Seated in his home in Osaka, Japan, a bespectacled and smiling Onishi prefers not to elaborate about what “the other world” means to him. “I want people to think and see whatever they do,” he adds.
Empty space is a major element in Onishi’s work, taking on the role of the clay from which he models his pieces. In nearly all of his previous works, Onishi has in one way or another used physical materials to delineate negative space. In his first sculpture, or rather the piece that kicked off the wave he is currently riding, Onishi threaded iron lattice through a tree trunk, then burned the wood away, leaving only the scorched metal structure.
“I used a pine tree that I cut into 10 cm slices that created a donut shape. I used metal to cover everything and welded it together and then burned it with fire. The inside of the tree disappeared and was deleted, it was like a shapeless tree and was only the outside,” explains Onishi of Gawa(ring).
During his previous and first visit to Israel, Onishi showed Inner Space at the Wilfred Israel Museum of Asian Art and Studies. In a solo show curated by Shir Meller-Yamaguchi, Onishi hung a white plastic sheet from the ceiling using thousands of strands of dried, black glue. The painstaking process, which took several days to accomplish, outlined a type of floating shape in the middle of the gallery.
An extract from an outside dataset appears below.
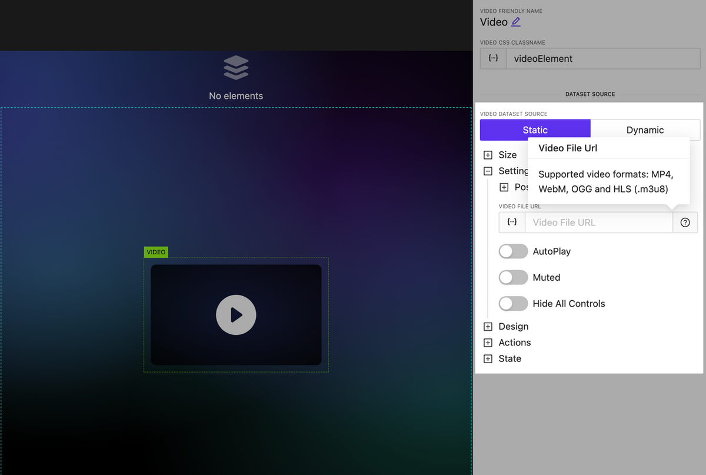Viewport: 706px width, 475px height.
Task: Click the braces icon next to Video File URL
Action: [x=512, y=222]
Viewers could pass beneath it and consider the negative space created by the hanging sheet.
“He uses the space as his material,” says Meller-Yamaguchi.
Meller-Yamaguchi is responsible for both of Onishi’s invitations to Israel. As a longstanding curator of the Wilfred Israel Museum, Meller-Yamaguchi was able to present Onishi his first opportunity to show work in Israel.
“I was asked to bring a Japanese artist and I immediately thought of Yasuaki,” she says.
It was during his solo show that art director and head curator of Fresh Paint, Yifat Gurion, first saw Onishi’s work. Three years later, she invited him to return to Israel to participate in what has quickly become the most important and prestigious fine arts showing in the country. Gurion specified Vertical Emptiness as the work she wanted Onishi to create in Yarid Hamizrach in the Tel Aviv Port.
Upon arriving in Israel, Onishi, an assistant and Meller-Yamaguchi plan to scavenge for appropriate branches. Then, they will install themselves and the branches in the gallery space, tailoring the concept to fit the exact dimensions of the room.
“I really like to sit in the empty exhibition space and to see how my work fits in the room,” says Onishi.
The dripping process, from start to finish, will take a bit under a week. Over the past several years, Onishi has become an expert in the behavior of glue, coming to know exactly how it moves, congeals and maintains shape.
“I came upon glue during a time that I was moving between work spaces. It was very convenient and easy to carry and I could find it anywhere. One of the reasons to use glue, for me, is that we cannot see the glue part in daily life. We put the glue on the paper and attach it to the wall, we never look at it. I mostly show the glue part. It’s like molding the invisible. To take something we can’t usually see and build something out of it.”
Whether the work is Japanese, Onishi can’t say definitively.
“A lot of people have told me that my pieces are very Japanese but I don’t know myself. I don’t use a lot of color, it’s mostly black and white, and I usually stick to industrial materials.”
And though the nuts and bolts of his installations may not hark from the natural world, Onishi manages to create structures that communicate something deeply innate, phenomenal and seemingly natural. He is perhaps capable of defining a second, or new nature.
Fresh Paint’s International Exhibition deals with the topic of displacement, violence, refuge and the quest for peace. Other artists to exhibit include Romanian sculptor and performance artist Szilard Gaspar, Senegalese photographer Fabrice Monteiro and installation artist Noa Ginzburg.